# WHAT TO DO:
From the first line to the last, please print the entries exactly, omitting pictures.

(Records excerpted from a collection)
************

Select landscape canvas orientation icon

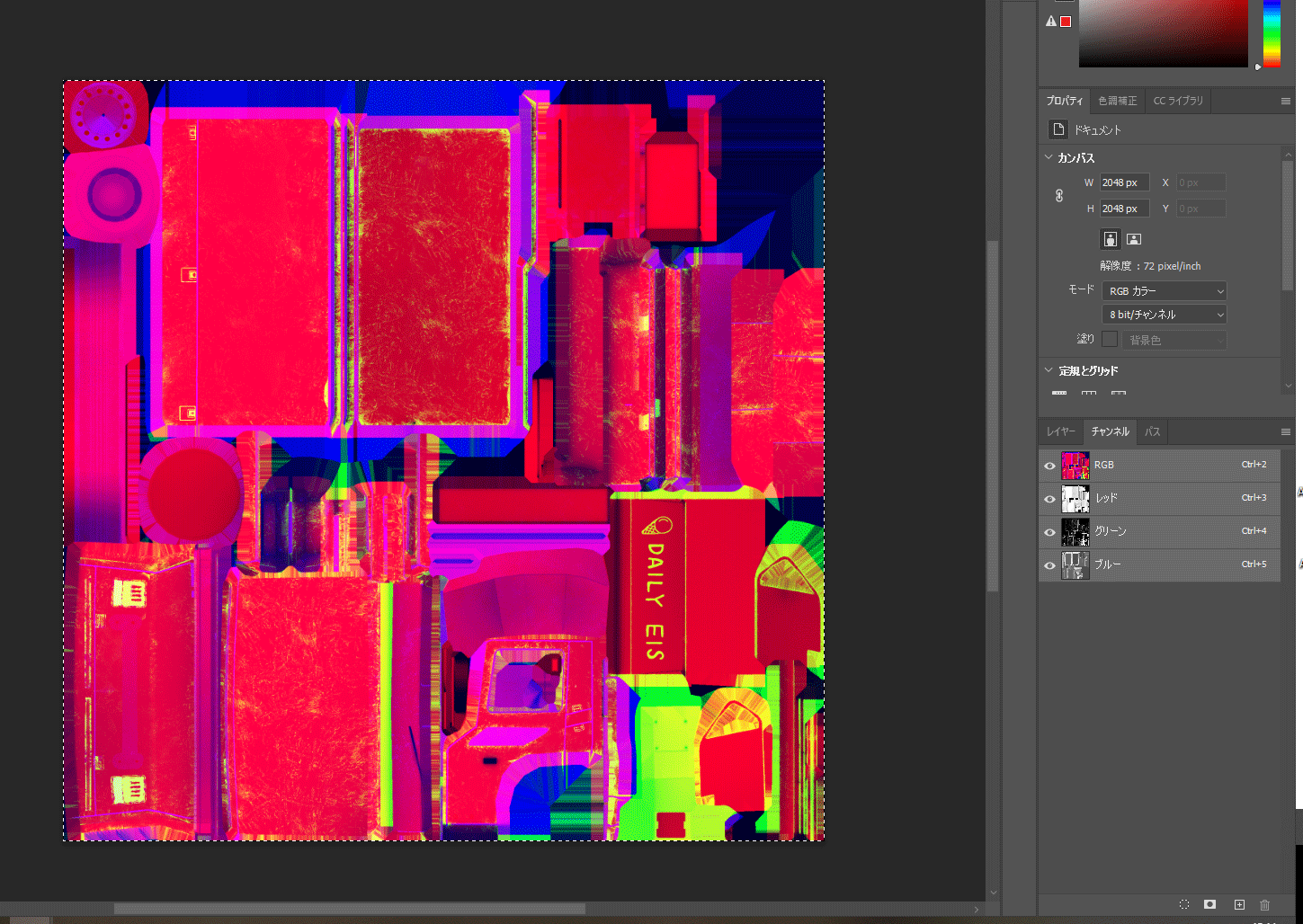pyautogui.click(x=1134, y=239)
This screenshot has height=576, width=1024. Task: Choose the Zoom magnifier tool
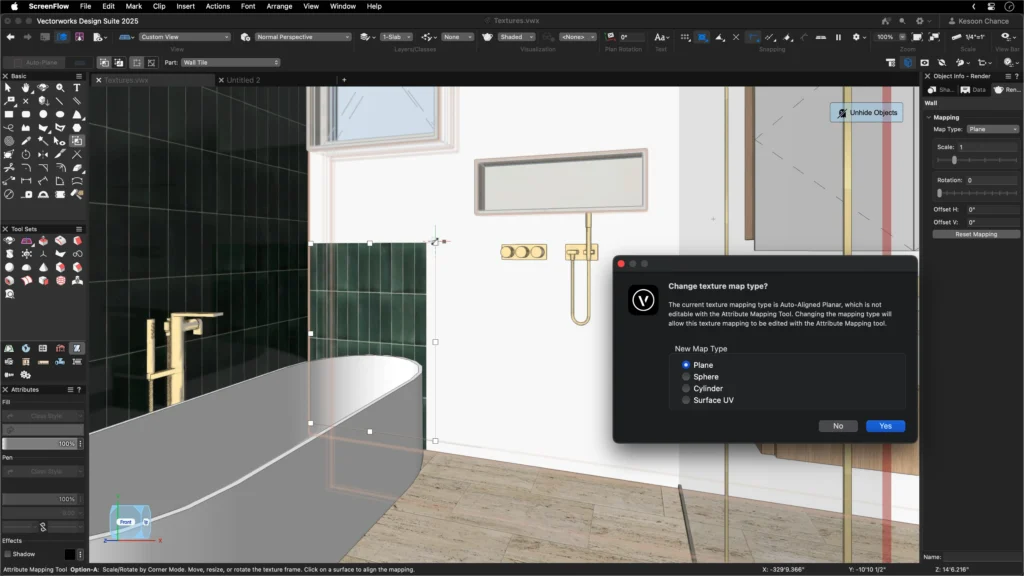tap(60, 88)
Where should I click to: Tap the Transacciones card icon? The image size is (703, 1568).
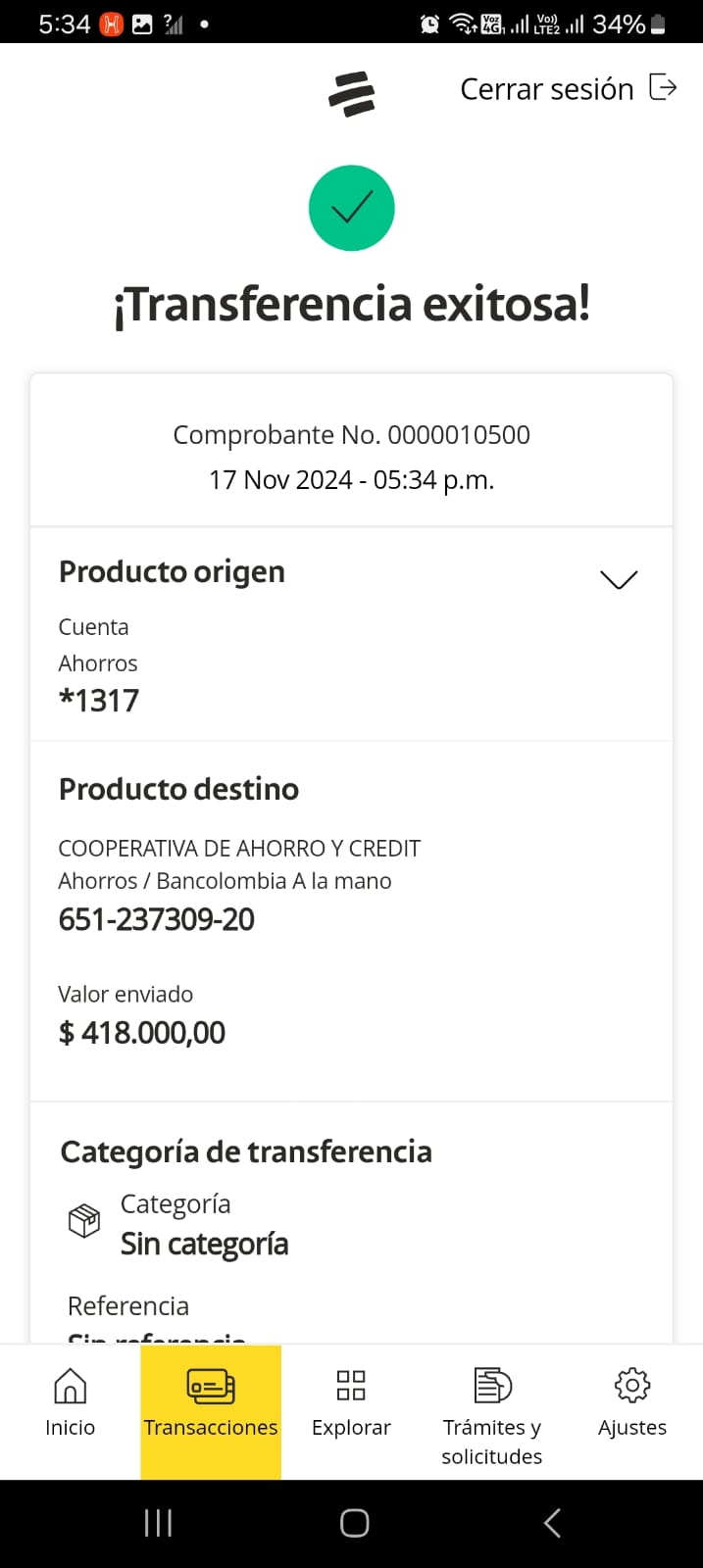[x=211, y=1386]
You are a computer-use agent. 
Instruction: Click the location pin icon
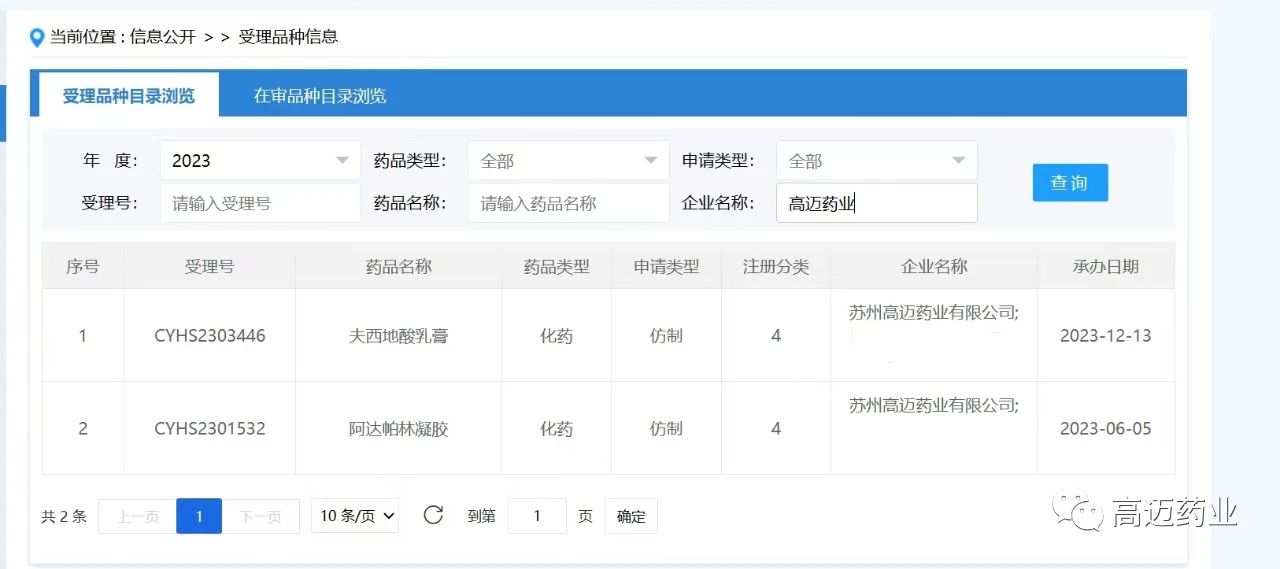(37, 38)
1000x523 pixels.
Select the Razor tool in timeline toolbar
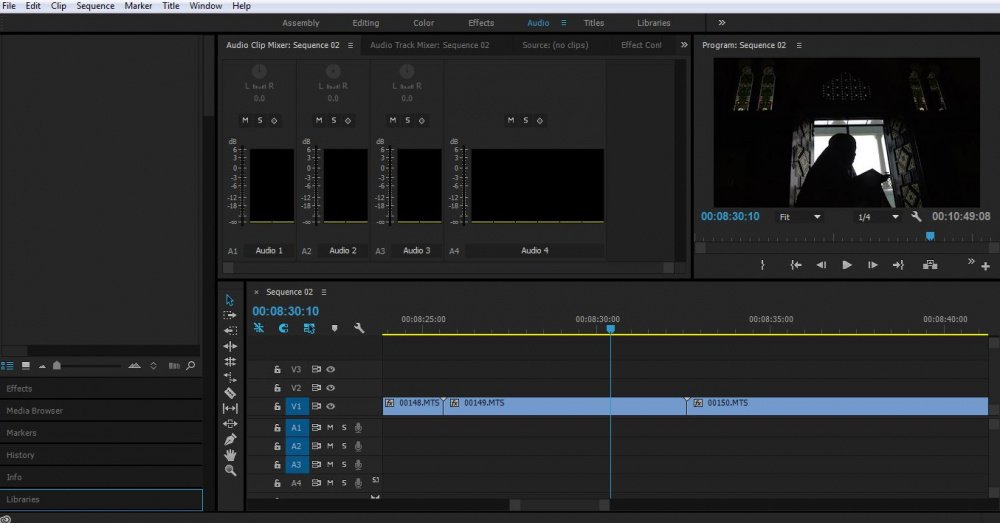[230, 393]
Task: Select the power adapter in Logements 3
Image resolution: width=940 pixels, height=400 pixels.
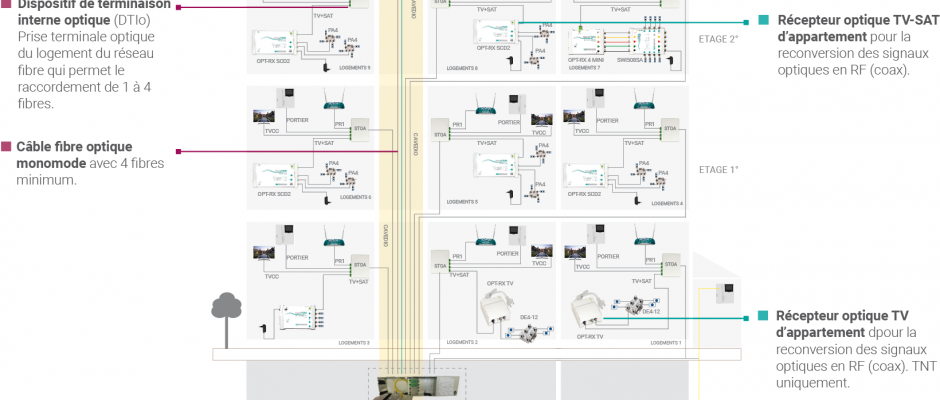Action: click(264, 328)
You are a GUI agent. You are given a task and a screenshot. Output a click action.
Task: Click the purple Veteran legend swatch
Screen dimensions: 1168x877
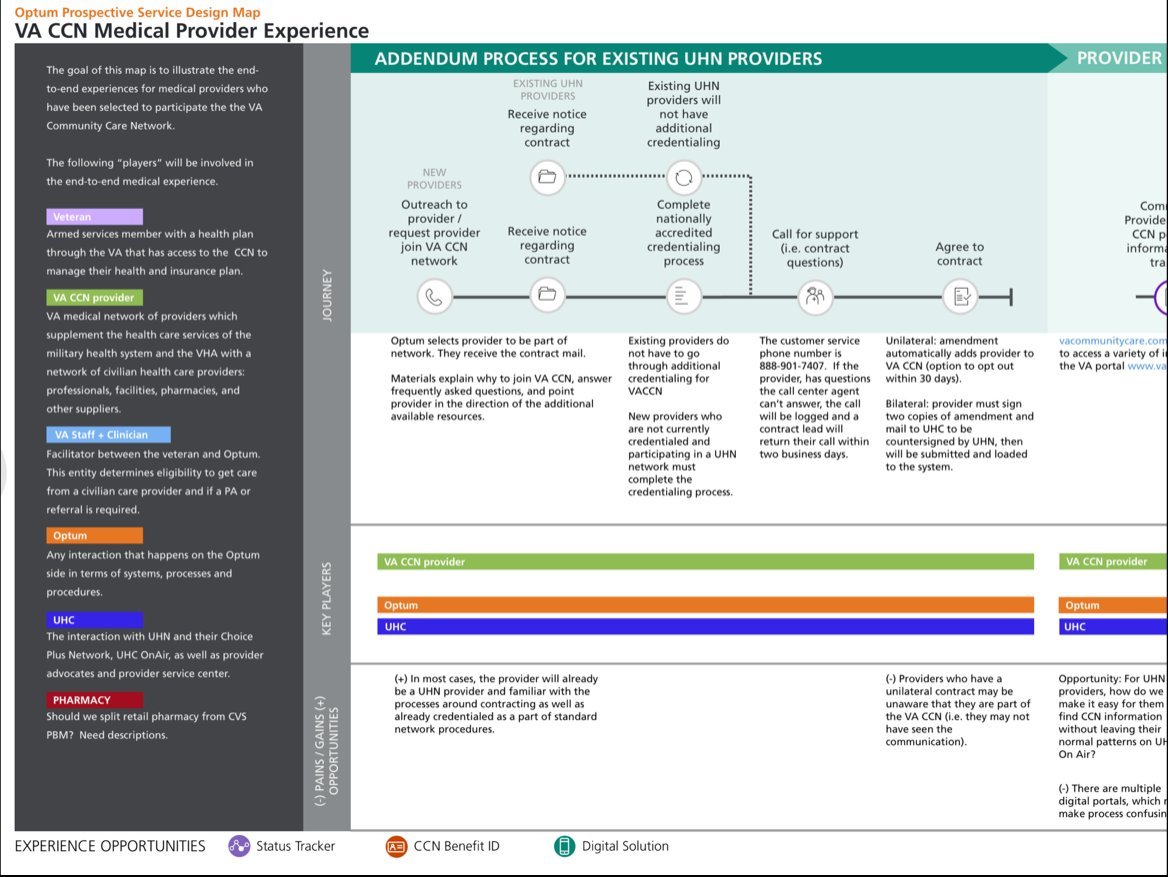pyautogui.click(x=95, y=216)
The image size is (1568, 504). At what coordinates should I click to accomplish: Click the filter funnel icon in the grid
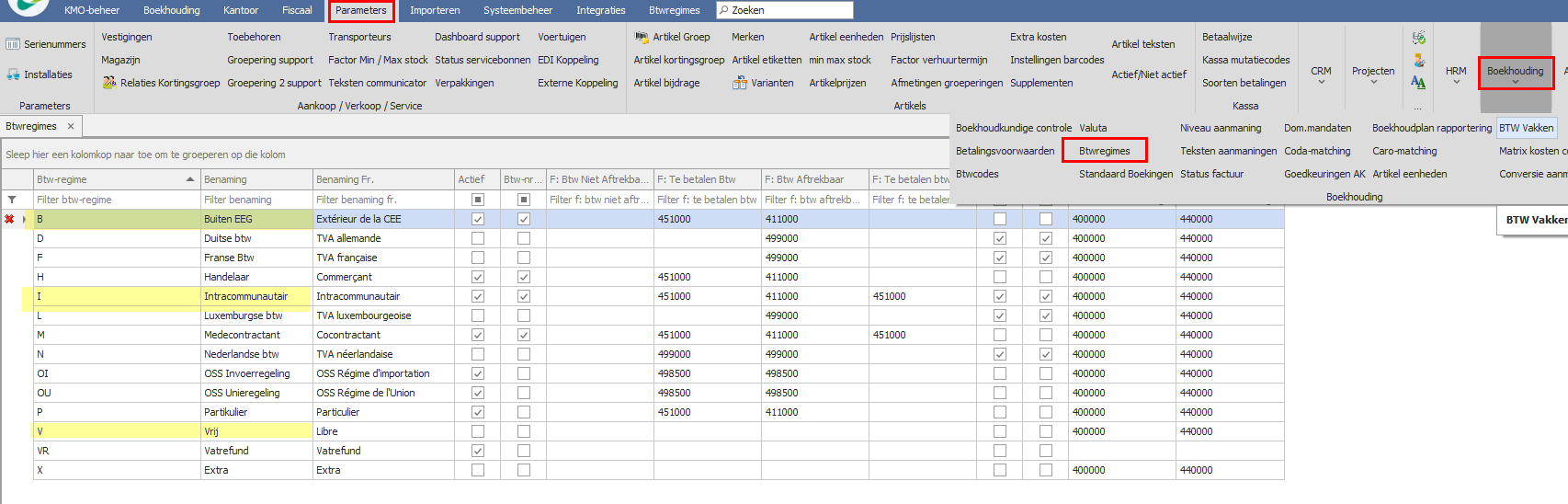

************

# THE COMPLETED TASK:
Select landscape canvas orientation icon

pyautogui.click(x=1134, y=239)
This screenshot has height=576, width=1024. Task: Choose the Zoom magnifier tool
tap(60, 88)
Where should I click to: Tap the Transacciones card icon? The image size is (703, 1568).
[x=211, y=1386]
You are a computer-use agent. 
Instruction: Click the location pin icon
(37, 38)
1000x523 pixels.
Select the Razor tool in timeline toolbar
[230, 393]
Task: Select the power adapter in Logements 3
Image resolution: width=940 pixels, height=400 pixels.
Action: click(264, 328)
You are a GUI agent. You are given a task and a screenshot. Output a click action.
Task: Click the purple Veteran legend swatch
Screen dimensions: 1168x877
pyautogui.click(x=95, y=216)
The image size is (1568, 504). At what coordinates should I click to accomplish: Click the filter funnel icon in the grid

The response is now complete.